On Aug 10, 2011, at 2:22 AM, Oded Rosen wrote:
> Hi,
> What is the best practice regarding disk allocation on hadoop data nodes?
> We plan on having multiple storage disks per node, and we want to know if we
> should save a smaller, separate disk for the os (centos).
> Is it the suggested configuration, or is it ok to let the OS reside on one of
> the HDFS storage disks?
It's a waste to put the OS disk on a separate disk. Every spindle =
performance, esp for MR spills.
I'm currently configuring:
disk 1 - os, swap, app area, MR spill space, HDFS space
disk 2 through n - swap, MR spill space, HDFS space
The usual reason people say to put the OS on a separate space is to
make upgrades easier as you won't have to touch the application. The reality
is that you're going to blow away the entire machine during an upgrade anyway.

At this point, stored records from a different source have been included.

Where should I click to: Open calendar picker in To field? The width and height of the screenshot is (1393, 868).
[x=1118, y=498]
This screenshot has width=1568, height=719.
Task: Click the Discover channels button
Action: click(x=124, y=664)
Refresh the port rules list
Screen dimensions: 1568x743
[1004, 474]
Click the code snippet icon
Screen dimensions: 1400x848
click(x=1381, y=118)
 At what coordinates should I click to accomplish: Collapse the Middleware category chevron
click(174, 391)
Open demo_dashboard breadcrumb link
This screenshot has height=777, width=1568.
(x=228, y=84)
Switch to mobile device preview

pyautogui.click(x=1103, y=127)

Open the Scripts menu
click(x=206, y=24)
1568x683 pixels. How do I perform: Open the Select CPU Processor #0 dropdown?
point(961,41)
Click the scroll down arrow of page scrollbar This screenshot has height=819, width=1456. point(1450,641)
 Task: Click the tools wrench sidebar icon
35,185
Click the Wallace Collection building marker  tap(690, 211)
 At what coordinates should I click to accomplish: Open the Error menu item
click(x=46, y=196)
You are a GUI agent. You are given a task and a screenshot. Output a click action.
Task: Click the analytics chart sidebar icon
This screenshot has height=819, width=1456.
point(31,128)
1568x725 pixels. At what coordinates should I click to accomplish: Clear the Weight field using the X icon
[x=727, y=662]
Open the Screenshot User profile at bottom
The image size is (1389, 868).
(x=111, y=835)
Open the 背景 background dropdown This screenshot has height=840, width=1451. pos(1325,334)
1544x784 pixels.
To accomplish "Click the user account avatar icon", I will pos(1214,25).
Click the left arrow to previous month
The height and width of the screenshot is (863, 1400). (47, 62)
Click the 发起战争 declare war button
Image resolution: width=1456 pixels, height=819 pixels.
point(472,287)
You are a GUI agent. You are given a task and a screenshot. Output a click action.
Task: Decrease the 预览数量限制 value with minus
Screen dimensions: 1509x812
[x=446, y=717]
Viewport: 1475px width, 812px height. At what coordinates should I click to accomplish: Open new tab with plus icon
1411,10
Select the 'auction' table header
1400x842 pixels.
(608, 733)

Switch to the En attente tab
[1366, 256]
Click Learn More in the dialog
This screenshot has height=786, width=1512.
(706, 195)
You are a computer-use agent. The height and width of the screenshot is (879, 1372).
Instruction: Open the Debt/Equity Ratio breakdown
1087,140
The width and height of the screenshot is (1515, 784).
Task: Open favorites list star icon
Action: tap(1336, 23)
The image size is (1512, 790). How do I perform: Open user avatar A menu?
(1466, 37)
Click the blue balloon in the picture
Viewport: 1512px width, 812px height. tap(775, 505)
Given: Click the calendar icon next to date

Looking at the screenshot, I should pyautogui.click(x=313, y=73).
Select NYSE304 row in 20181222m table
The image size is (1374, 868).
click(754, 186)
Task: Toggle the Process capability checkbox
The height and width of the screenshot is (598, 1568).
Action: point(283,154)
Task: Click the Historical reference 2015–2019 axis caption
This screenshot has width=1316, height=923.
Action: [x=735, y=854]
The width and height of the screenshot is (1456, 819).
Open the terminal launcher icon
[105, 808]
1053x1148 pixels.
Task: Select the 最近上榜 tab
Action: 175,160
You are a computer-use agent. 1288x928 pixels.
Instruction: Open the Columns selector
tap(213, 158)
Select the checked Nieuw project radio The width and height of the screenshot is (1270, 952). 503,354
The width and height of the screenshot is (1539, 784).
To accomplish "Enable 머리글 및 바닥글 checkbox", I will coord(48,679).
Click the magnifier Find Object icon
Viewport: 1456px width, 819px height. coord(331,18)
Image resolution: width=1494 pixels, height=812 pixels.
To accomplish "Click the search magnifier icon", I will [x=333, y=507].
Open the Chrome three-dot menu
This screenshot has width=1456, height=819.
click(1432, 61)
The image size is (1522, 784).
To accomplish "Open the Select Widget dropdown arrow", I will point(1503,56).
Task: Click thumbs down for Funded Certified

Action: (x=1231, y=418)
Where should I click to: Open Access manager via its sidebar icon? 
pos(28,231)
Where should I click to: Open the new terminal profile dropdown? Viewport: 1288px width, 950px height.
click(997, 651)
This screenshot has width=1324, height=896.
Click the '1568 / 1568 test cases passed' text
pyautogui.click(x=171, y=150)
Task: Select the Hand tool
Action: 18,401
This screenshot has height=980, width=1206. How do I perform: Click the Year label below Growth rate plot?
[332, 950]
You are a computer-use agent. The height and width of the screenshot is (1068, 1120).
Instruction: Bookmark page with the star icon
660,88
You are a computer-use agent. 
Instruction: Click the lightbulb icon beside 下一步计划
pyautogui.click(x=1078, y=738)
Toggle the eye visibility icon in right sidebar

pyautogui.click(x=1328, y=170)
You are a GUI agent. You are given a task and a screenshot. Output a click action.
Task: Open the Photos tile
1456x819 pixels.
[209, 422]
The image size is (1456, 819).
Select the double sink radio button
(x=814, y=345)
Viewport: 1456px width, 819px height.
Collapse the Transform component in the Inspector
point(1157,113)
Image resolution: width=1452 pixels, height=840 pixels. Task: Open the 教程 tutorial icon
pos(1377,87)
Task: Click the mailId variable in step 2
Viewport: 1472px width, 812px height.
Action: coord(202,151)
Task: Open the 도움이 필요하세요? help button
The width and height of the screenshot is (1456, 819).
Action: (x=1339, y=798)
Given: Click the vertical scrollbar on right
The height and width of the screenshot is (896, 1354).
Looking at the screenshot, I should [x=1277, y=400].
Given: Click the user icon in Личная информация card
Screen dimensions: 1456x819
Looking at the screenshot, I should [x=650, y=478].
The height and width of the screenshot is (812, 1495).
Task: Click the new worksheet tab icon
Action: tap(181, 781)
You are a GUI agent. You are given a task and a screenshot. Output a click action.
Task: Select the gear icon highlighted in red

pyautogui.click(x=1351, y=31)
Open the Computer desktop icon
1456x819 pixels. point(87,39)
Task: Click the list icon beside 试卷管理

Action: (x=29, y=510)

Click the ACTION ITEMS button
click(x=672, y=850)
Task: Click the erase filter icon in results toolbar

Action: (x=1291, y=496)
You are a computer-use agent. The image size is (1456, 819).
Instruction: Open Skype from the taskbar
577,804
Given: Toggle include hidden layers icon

So don't worry about this situation.
I know a lot of people combine the MR spill space and HDFS space onto
the same partition, but I've found that keeping them separate has two
advantages:
* No longer have to deal with the stupid math that HDFS uses for
reservation--no question as to how much space one actually has
* A hard limit on MR space kills badly written jobs before they eat up
enough space to nuke HDFS
Of course, the big disadvantage is one needs to calculate the correct
space needed, and that's a toughie. But if you know your applications then not
a problem. Besides, if one gets it wrong, you can always do a rolling
re-install to fix it.
Also note that in this configuration that one cannot take advantage of
the "keep the machine up at all costs" features in newer Hadoop's, which
require that root, swap, and the log area be mirrored to be truly effective.
I'm not quite convinced that those features are worth it yet for anything
smaller than maybe a 12 disk config.